[REQUIRED TASK A]:
Answer these questions about the Bitcoin article:
(i) What was the vote count when the Clarity Act cleared the US Senate Banking Committee?
(ii) When will Strive begin paying daily cash dividends?
(iii) How many Bitcoin does Strive hold?
*** EXTRACT PROVIDED ***
Bitcoin’s, Unlikely

Bitcoin’s Unlikely Trifecta: A Senate Victory, a 13% Dividend Pledge, and a Market That Won’t Euphoria

15.05.2026 - 12:04:26 | boerse-global.de

The Clarity Act advances in the Senate, Strive announces daily cash dividends from Bitcoin reserves, and major institutions reposition—while Bitcoin trades at $80,771 amid mixed signals.

Bitcoin’s Unlikely Trifecta: A Senate Victory, a 13% Dividend Pledge, and a Market That Won’t Euphoria - Foto: über boerse-global.de
Bitcoin’s Unlikely Trifecta: A Senate Victory, a 13% Dividend Pledge, and a Market That Won’t Euphoria - Foto: über boerse-global.de

Bitcoin has spent the past week straddling two very different narratives. On one side sits a tangible regulatory win in Washington; on the other, a corporate treasury experiment that could reshape how companies treat their crypto holdings. Add a set of on-chain metrics that stubbornly refuse to flash red, and the picture is as layered as it is contradictory.

Washington Edges Closer

The Clarity Act cleared the US Senate Banking Committee by a 15-9 vote, with two Democrats crossing the aisle. Bitcoin briefly nudged above $82,000 on the news before settling back. The legislation doesn’t directly govern Bitcoin itself, but its passage signals a more defined regulatory framework for digital assets — a development that could lower the barrier for institutional entry.

Still, the road to law remains bumpy. Unresolved ethics rules and the need for 60 votes in the full Senate mean the bill is far from a done deal. The full chamber vote is expected before the parliamentary recess on May 21. For now, Bitcoin trades at $80,771, up 1.88% on the day but still 8.97% in the red year-to-date — a reminder that legislative tailwinds alone cannot erase macro headwinds.

Strive’s Radical Yield Play

While the Senate deliberates, one company is forging ahead with a strategy that links Bitcoin reserves directly to shareholder returns. Strive, the US firm behind the SATA preferred share, will begin paying daily cash dividends starting mid-June 2026. The target annual rate is 13%, which, thanks to the compounding effect of daily payouts, works out to an effective yield of nearly 14%.

Should investors sell immediately? Or is it worth buying Bitcoin?

For the second half of June, the dividend is already set at $0.0542 per share per business day. Strive is positioning itself as a pure dividend stock — but the foundation is anything but traditional. The company holds more than 15,000 Bitcoin, the ninth-largest corporate stash globally. That hoard, however, comes at a cost.
*** DATA FOR PROCESSING ***
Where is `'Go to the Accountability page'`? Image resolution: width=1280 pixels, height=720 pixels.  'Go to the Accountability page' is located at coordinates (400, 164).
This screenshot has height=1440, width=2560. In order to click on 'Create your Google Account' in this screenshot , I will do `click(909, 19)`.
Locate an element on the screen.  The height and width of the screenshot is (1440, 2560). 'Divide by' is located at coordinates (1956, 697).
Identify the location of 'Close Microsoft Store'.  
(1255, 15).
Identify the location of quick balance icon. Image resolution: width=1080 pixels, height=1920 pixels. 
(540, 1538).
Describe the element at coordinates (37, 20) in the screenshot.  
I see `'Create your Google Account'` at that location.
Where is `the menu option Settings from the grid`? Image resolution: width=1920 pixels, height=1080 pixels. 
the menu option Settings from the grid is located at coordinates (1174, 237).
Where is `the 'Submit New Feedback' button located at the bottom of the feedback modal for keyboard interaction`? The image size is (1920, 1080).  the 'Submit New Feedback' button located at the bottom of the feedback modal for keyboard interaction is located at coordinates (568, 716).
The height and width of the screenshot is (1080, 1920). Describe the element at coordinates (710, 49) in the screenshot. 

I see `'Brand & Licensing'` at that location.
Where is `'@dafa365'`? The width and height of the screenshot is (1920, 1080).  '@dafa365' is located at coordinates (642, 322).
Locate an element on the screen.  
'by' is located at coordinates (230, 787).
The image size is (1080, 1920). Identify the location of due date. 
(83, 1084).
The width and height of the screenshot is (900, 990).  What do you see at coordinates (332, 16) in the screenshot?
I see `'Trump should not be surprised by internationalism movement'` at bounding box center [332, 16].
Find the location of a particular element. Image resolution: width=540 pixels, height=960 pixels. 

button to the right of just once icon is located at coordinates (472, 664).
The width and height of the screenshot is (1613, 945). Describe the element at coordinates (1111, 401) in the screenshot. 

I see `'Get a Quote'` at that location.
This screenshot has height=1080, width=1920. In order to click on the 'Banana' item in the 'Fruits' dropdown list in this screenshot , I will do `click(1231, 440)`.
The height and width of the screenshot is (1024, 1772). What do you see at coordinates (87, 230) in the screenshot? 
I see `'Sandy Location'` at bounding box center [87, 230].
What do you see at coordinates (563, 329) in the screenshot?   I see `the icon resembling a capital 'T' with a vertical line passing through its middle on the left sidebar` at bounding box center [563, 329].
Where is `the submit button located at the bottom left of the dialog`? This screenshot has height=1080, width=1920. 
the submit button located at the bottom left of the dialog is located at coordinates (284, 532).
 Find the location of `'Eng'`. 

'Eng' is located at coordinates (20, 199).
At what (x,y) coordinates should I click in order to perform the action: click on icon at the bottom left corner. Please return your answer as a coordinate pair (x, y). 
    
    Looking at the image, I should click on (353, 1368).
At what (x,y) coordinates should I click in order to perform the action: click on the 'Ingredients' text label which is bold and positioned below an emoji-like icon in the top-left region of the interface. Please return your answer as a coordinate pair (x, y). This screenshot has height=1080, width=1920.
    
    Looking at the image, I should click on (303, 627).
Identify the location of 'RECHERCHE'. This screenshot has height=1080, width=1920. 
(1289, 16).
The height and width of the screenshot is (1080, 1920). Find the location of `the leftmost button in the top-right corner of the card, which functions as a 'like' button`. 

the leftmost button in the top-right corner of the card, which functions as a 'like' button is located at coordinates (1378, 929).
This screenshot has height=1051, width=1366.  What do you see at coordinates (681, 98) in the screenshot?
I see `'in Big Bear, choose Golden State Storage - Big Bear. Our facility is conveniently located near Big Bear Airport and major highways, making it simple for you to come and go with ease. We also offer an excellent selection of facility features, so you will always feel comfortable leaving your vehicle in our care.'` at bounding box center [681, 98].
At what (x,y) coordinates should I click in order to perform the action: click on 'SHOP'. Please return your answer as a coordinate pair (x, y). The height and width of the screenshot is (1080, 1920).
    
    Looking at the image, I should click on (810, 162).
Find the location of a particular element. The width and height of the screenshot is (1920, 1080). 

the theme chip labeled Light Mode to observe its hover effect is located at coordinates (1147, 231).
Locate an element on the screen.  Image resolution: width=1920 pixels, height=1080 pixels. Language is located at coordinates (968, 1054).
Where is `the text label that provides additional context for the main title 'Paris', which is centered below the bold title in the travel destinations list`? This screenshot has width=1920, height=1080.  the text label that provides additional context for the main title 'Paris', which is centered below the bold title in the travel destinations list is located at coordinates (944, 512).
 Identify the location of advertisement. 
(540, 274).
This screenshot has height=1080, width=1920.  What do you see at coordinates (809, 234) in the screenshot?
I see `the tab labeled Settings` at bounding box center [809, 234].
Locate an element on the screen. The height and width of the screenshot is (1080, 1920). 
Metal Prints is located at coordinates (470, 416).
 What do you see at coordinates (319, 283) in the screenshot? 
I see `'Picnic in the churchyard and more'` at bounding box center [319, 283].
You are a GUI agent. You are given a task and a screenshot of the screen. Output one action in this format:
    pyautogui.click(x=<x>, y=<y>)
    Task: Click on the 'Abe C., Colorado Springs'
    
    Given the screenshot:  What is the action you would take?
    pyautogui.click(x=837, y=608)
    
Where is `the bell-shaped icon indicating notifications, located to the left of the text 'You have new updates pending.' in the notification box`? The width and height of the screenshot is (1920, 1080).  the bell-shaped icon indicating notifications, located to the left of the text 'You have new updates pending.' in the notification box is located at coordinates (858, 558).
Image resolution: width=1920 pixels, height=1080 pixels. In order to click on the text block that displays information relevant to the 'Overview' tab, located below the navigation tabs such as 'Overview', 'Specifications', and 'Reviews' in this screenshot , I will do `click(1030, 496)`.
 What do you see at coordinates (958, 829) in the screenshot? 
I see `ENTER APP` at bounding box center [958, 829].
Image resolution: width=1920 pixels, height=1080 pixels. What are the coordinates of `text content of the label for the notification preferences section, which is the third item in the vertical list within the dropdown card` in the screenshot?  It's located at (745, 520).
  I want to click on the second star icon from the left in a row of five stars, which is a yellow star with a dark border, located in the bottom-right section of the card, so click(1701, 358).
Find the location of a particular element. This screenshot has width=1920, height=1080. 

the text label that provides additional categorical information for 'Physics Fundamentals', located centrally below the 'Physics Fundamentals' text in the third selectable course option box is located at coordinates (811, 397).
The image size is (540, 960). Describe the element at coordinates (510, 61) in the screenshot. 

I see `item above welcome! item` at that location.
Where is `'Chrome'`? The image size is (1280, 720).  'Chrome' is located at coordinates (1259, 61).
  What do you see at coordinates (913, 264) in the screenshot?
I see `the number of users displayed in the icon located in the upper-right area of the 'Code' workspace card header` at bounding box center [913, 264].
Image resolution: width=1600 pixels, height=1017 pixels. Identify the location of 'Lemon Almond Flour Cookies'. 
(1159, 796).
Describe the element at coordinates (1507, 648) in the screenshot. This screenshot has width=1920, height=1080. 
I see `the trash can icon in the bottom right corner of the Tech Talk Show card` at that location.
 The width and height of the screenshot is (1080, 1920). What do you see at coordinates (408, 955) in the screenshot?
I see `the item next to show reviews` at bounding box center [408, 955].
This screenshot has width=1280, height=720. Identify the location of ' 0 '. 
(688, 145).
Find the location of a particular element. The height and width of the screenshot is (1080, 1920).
***
[REQUIRED TASK B]:
Reproduce the entries word for word, starting at the line that contains "This screenshot has height=1440, width=2560." and ending at the line that contains "(540, 1538).".

[COMPLETE RESPONSE A]:
(i) 15-9
(ii) Starting mid-June 2026
(iii) More than 15,000

[COMPLETE RESPONSE B]:
This screenshot has height=1440, width=2560. In order to click on 'Create your Google Account' in this screenshot , I will do `click(909, 19)`.
Locate an element on the screen.  The height and width of the screenshot is (1440, 2560). 'Divide by' is located at coordinates (1956, 697).
Identify the location of 'Close Microsoft Store'.  
(1255, 15).
Identify the location of quick balance icon. Image resolution: width=1080 pixels, height=1920 pixels. 
(540, 1538).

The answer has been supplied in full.